From the first stages of the database design, you
make decisions that directly affect performance. Many tools are
available to assist with the tuning of a database after you begin the
implementation, but it is important to consider the design from the
outset. Many performance gains can come out of the database design
itself.
The table
structures and relationships, indexing, and other physical objects
contribute to performance gains. You need to consider controlling the
environment right from the beginning of any project. The following
sections describe some of these techniques.
Indexing Strategies
A lot of factors
affect SQL Server and the applications that use its data resources.
Improving performance and response time from a server are primary
concerns of database developers and administrators. One key element in
obtaining the utmost from a database is having an indexing strategy that
helps to achieve the business needs of the enterprise, in part by
returning data from queries in a responsive fashion.
You can use one
clustered index per table, If a clustered index is implemented, it
determines the physical order of the data. Nonclustered indexes act like
those in the back of a book—pointing out the physical location of the
data. You can create nonclustered covering indexes in cases in which the
exact query content is known. This means the indexes include all
columns referenced by the query.
Keys,
ranges, and unique values are strong selections for index candidates.
Seldom-used data, binary data, and repeating values are weaker index
candidates. After you have selected index candidates, you need to
monitor application usage. You can adjust the indexing strategy
regularly to provide reliably high performance.
Until you understand the
implications of indexes, you should not use a lot of them throughout
your table structures. Although indexes provide good query performance,
they can also take away from other processes. You can expect performance
to degrade when performing updates against the data:
Indexes consume hardware resources and processing cycles.
Memory overhead is associated with index use.
Regular maintenance is required to keep indexes at optimum levels.

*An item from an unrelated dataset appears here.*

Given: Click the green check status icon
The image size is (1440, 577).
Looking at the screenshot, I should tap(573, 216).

Many database processes have to work within the presence of the index.
What to Index
Column selection is a
major step in the process of indexing. In general, you should consider
indexing on columns that are frequently accessed by WHERE, ORDER BY, and JOIN
clauses. When you build indexes, you should try to narrow them down to
the minimum number of columns needed. Multicolumn indexes have a
negative impact on performance. Columns with unique values serving as
primary keys are also good candidates.
The challenge for a
database designer is to build a physical data model that provides
efficient data access. This can be done by minimizing I/O processing
time. The following columns are good ones to index:
A column that acts as the table’s primary or foreign key
Columns that are regularly sorted by the ORDER BY clause
Columns that are filtered on an exact condition, using the WHERE clause (for instance, WHERE state= ‘Ca’)

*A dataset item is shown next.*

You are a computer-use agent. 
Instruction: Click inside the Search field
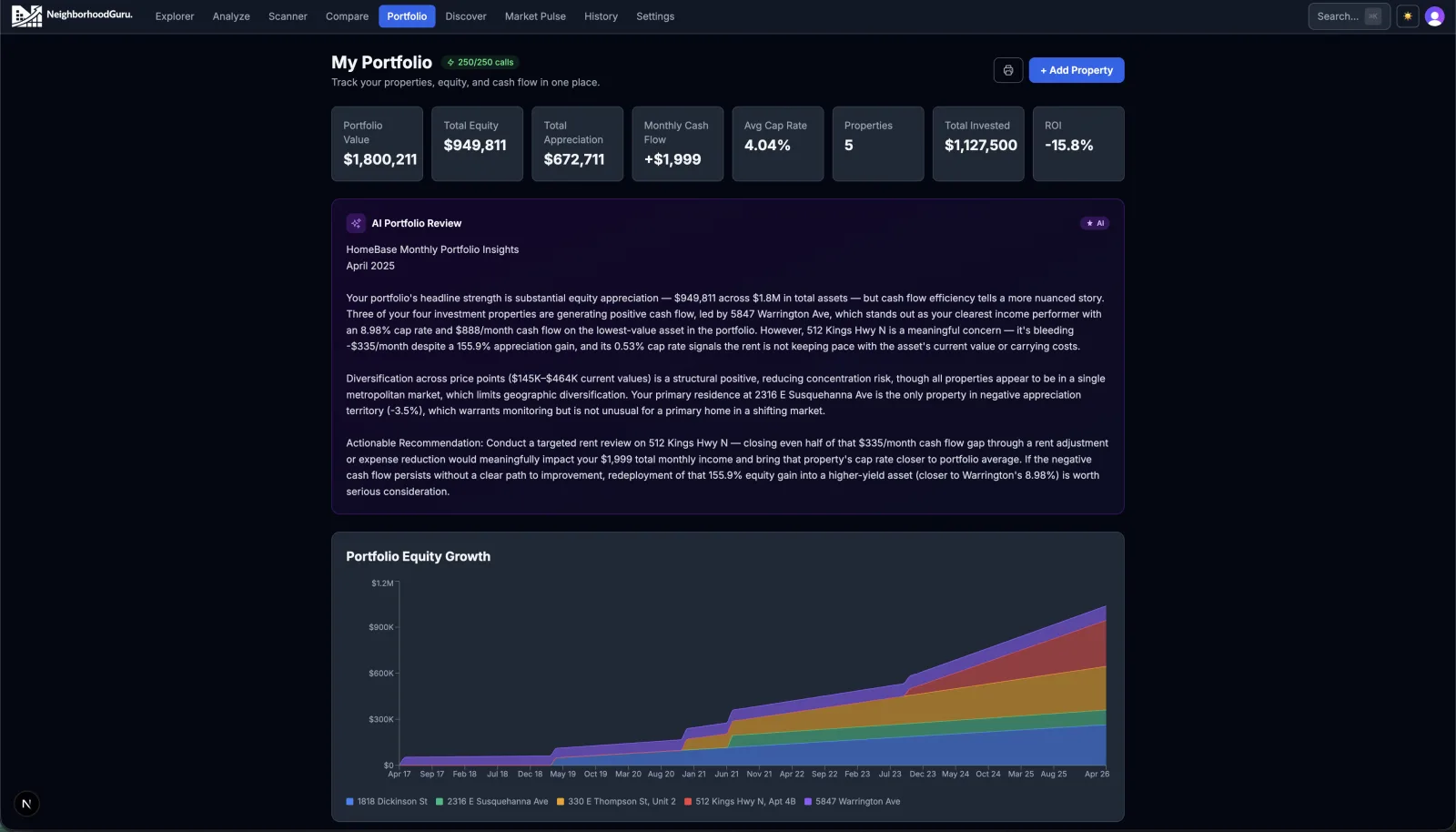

Columns that are queried on joins
Columns that hold integer values rather than character values
Searches for rows with search key values in a range of values (for example, WHERE Royalty BETWEEN 1000 and 4000)
Queries that use the like clause, but only if they start with character data (for example, WHERE au_fname LIKE ‘sm%’)
The true test of any indexing strategy occurs when queries are processed during day-to-day operations.
What Not to Index
Strong
guidelines exist on what should not be indexed. You really can’t and
shouldn’t index all the columns in a table. Doing so would significantly
decrease performance on insertions and deletions, even though most
queries would run fast. When determining whether to index a small table,
you should determine whether more page reads are needed to scan the
index than there are pages in the table. In such a case, an index would
hurt performance, not help it. Therefore, a table with fewer than three
pages is not helped by any index.
You should learn to use the
SQL Server Query Analyzer tool as a guide for whether an index is
useful. You need to recognize table scans; the process of reading all
records from a table in sequence may take fewer cycles than accessing an
index first—particularly on small tables.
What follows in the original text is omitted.